Ice Skating: Harding skirts the big issue: Mike Rowbottom on the beleaguered US figure skater's ordeal by press

THE media pack finally caught up with its quarry here yesterday as Tonya Harding faced the music - and squirmed. She was not the only one.

Girded by full make-up, a glassy smile and a personal mantra - 'I am here to follow my dream. . . This is a beautiful country. . .That is not an appropriate question' - the skater who faces charges of aiding and abetting last month's attack on her American rival, Nancy Kerrigan, strove to limit discussion to matters of training with a complete lack of success.

After a surreal section of prepared questions and answers - 'The media attention is great but I wish it could focus on other wonderful athletes who are here' - the storm broke.

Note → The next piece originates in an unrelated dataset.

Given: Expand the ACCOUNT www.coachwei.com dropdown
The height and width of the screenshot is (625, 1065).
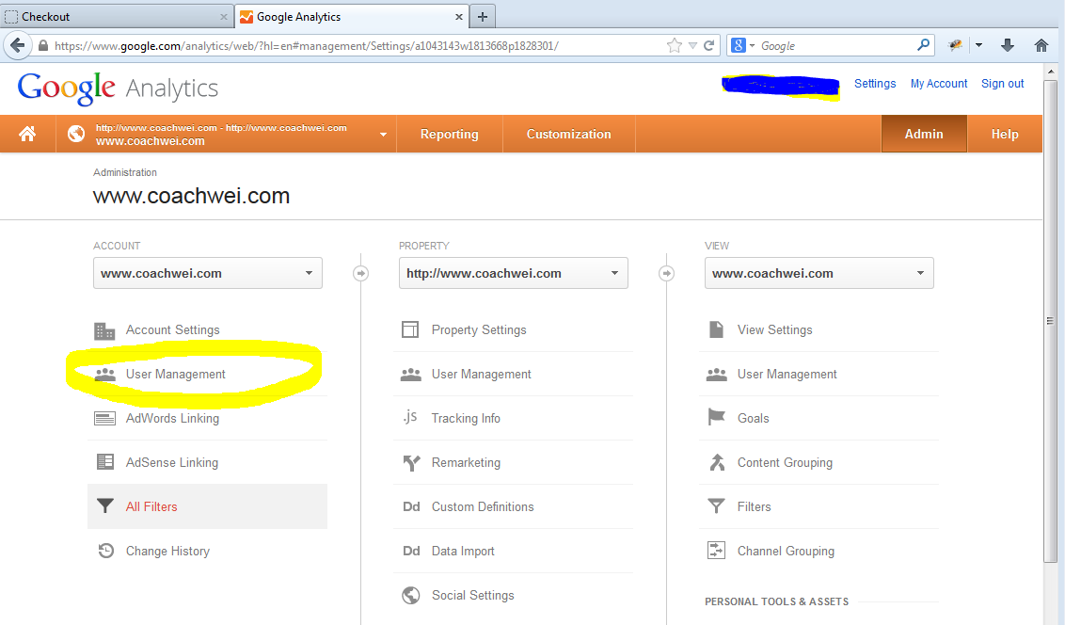Looking at the screenshot, I should tap(207, 273).
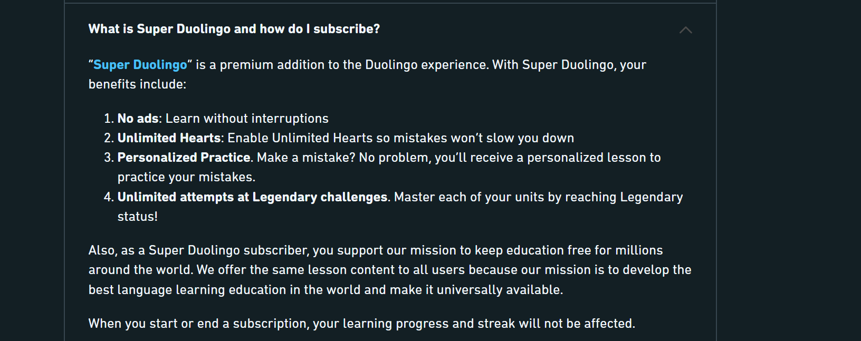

Questioner number one got straight to the heart of things. Harding, he said, had lied about smoking, she had been accused of lying to the FBI, she had been reported as failing two out of three lie detector tests during the course of investigations into the Kerrigan affair. Why should anything she said be

believed?

''We are here to talk about skating,' Harding's coach, Diane Rawlinson, interjected.

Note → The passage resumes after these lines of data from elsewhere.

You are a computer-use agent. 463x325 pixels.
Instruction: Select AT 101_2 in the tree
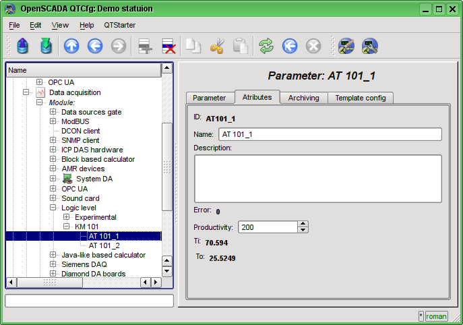click(x=104, y=246)
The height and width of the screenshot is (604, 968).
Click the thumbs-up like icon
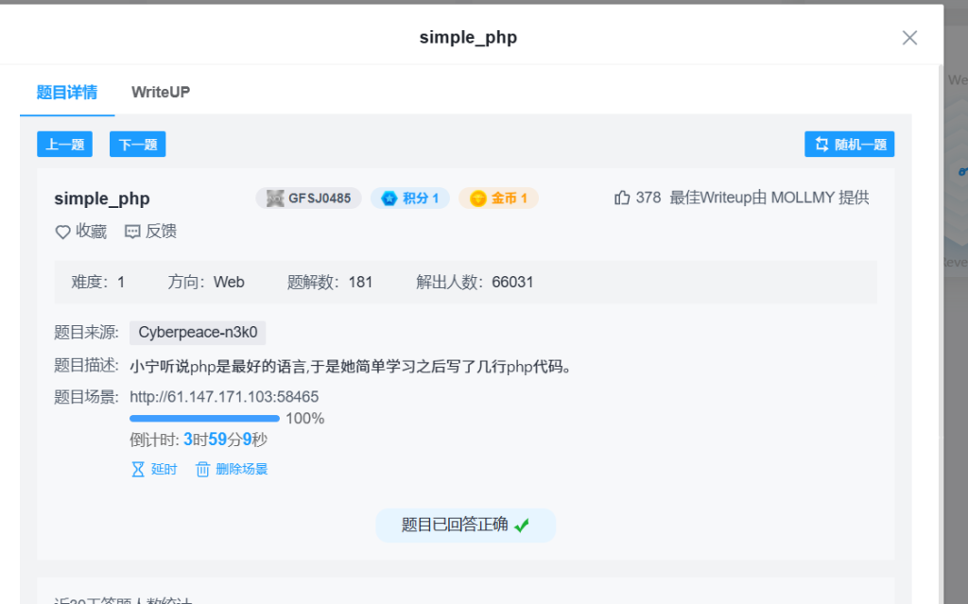click(x=622, y=198)
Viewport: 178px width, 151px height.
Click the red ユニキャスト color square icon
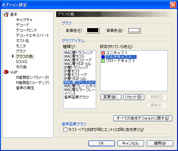coord(103,53)
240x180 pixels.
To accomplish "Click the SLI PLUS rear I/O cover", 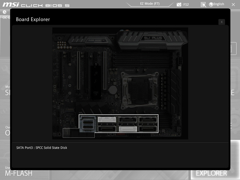I will [x=153, y=39].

But Harding could not avoid all of the wider issues. The topless pictures of her currently circulating in the international press - how did she feel about those?

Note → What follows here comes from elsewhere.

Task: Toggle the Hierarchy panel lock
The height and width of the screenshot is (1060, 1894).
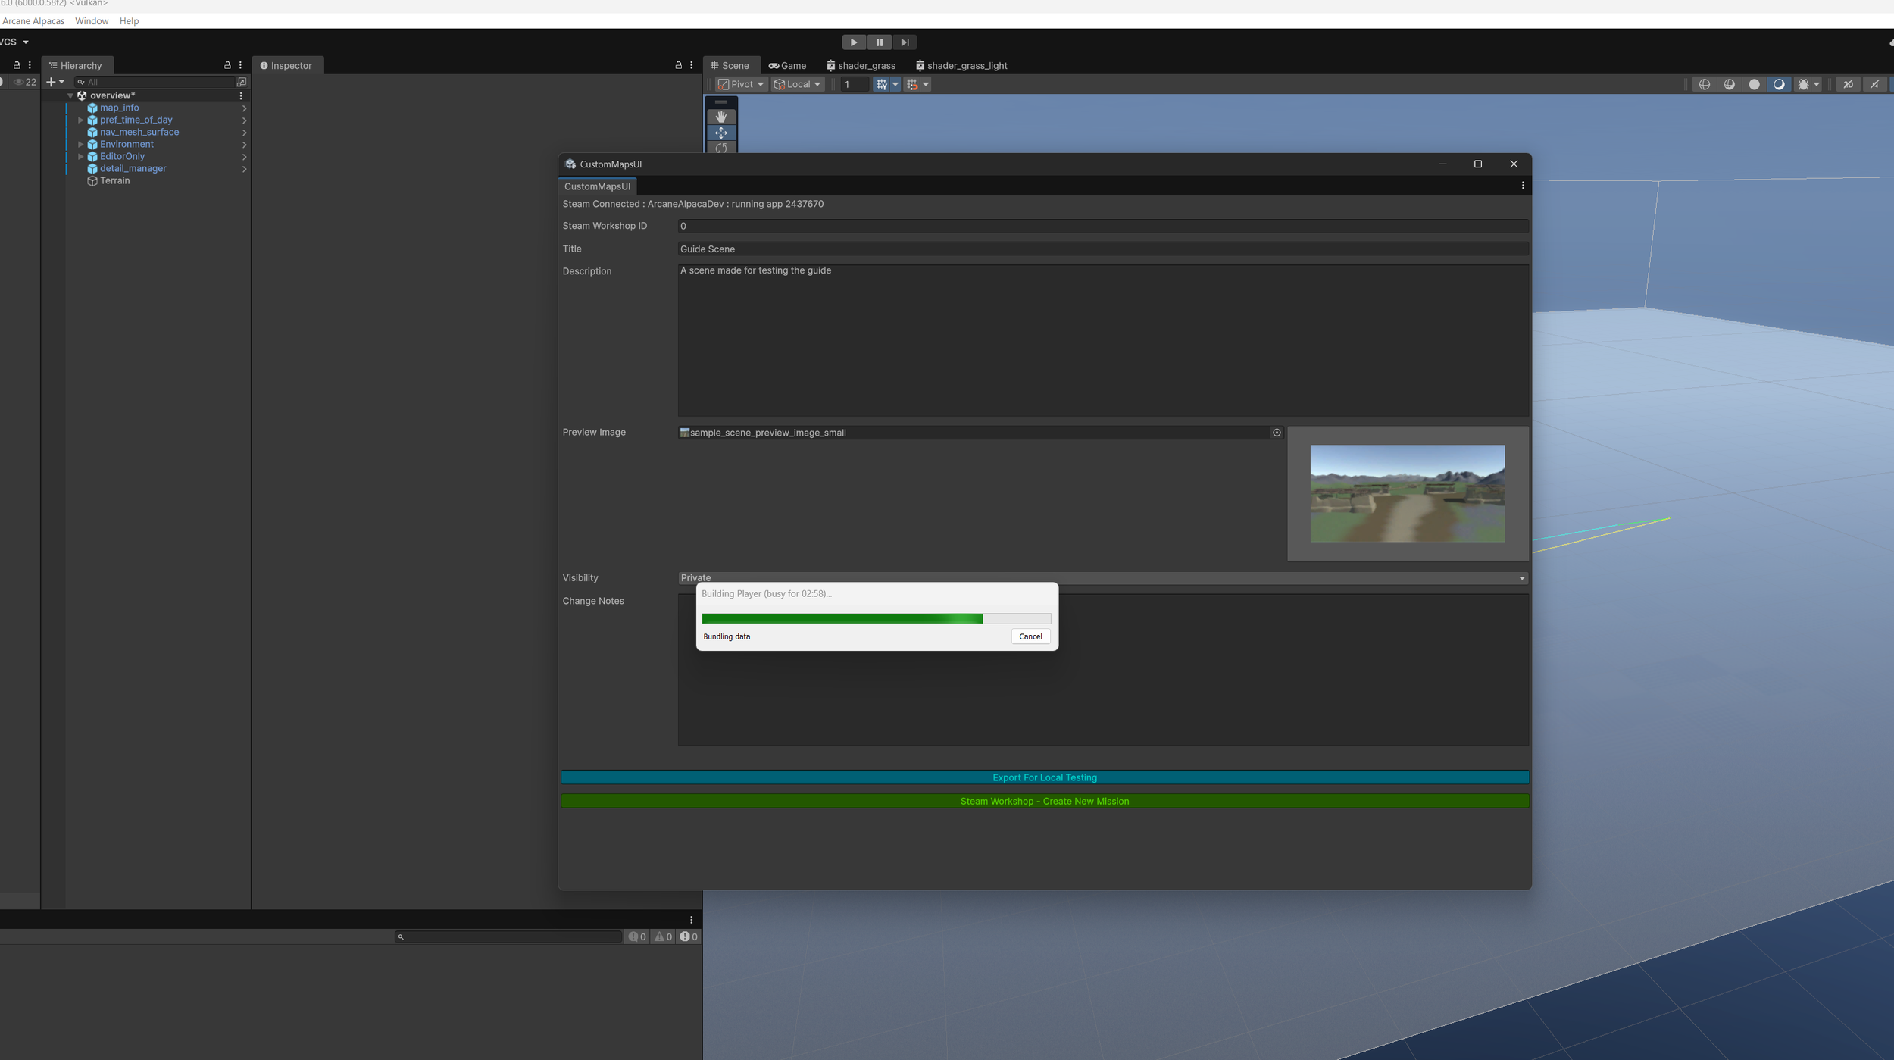Action: pos(227,65)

'I am very upset and I am ashamed and I am embarrassed. If you were in my place, how would you feel?'

Had she and Kerrigan said anything to each other since they had both arrived for the Games?

'I have a great deal of respect for Nancy. We had a brief encounter. It was very positive. We just said hello. It's kind of a personal thing.'

Was it true that her sponsors, Nike, had contributed dollars 25,000 to her legal defence fund?

'Yes.'

Accepting that they could not

actually ask her whether or not she was guilty as charged, the American press tried to get her to talk about How She Was Actually Feeling. 'You are here. You have been smiling and waving. But what is going on inside you, Tonya?'

'I think that I need to be strong, that I need to focus on what I need to do and to follow my dream.' Oh well. Worth a try.

But wait. 'I just have to. It is my dream. I think God has helped me with half of my problems. He will hold the rest until this is over. Then I will be able to sit down and cry.'

For one moment, the occasion

afforded a glimpse of something approaching reality. A brief moment.

'Would you have come here if you had given the go-ahead for the attack?'

'That is not an appropriate question.'

Would she have submitted to such an ordeal by press had CBS not invested dollars 200m for exclusive Olympic coverage? That, perhaps, would have been a more appropriate question.